BEGIN RECORDS SHOWN

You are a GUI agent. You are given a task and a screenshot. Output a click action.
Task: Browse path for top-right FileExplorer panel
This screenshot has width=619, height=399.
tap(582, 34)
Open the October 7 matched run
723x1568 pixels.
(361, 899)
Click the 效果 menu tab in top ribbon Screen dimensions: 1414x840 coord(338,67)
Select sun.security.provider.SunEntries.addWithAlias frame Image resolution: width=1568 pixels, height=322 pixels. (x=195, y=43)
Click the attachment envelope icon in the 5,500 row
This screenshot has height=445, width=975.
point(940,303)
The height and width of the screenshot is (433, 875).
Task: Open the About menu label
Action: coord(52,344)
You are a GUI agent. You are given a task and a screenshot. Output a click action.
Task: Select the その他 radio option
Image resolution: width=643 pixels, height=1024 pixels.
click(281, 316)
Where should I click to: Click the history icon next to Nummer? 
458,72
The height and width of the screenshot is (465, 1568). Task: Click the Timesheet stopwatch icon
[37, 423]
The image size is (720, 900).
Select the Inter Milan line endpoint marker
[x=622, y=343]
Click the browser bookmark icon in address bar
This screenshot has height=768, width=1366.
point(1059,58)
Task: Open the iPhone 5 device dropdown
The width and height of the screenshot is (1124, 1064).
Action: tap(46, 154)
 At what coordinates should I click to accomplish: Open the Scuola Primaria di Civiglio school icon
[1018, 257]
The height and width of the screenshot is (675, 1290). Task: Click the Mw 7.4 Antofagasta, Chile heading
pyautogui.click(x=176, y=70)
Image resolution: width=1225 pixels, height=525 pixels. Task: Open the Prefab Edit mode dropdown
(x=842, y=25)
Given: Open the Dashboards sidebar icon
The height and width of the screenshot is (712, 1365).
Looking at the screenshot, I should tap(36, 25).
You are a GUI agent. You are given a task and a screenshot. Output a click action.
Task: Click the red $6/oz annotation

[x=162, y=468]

END RECORDS SHOWN

In the answer, give the lines from the first line of the data through the line with "Click the 效果", exactly as they appear and with no additions.

You are a GUI agent. You are given a task and a screenshot. Output a click action.
Task: Browse path for top-right FileExplorer panel
This screenshot has width=619, height=399.
tap(582, 34)
Open the October 7 matched run
723x1568 pixels.
(361, 899)
Click the 效果 menu tab in top ribbon Screen dimensions: 1414x840 coord(338,67)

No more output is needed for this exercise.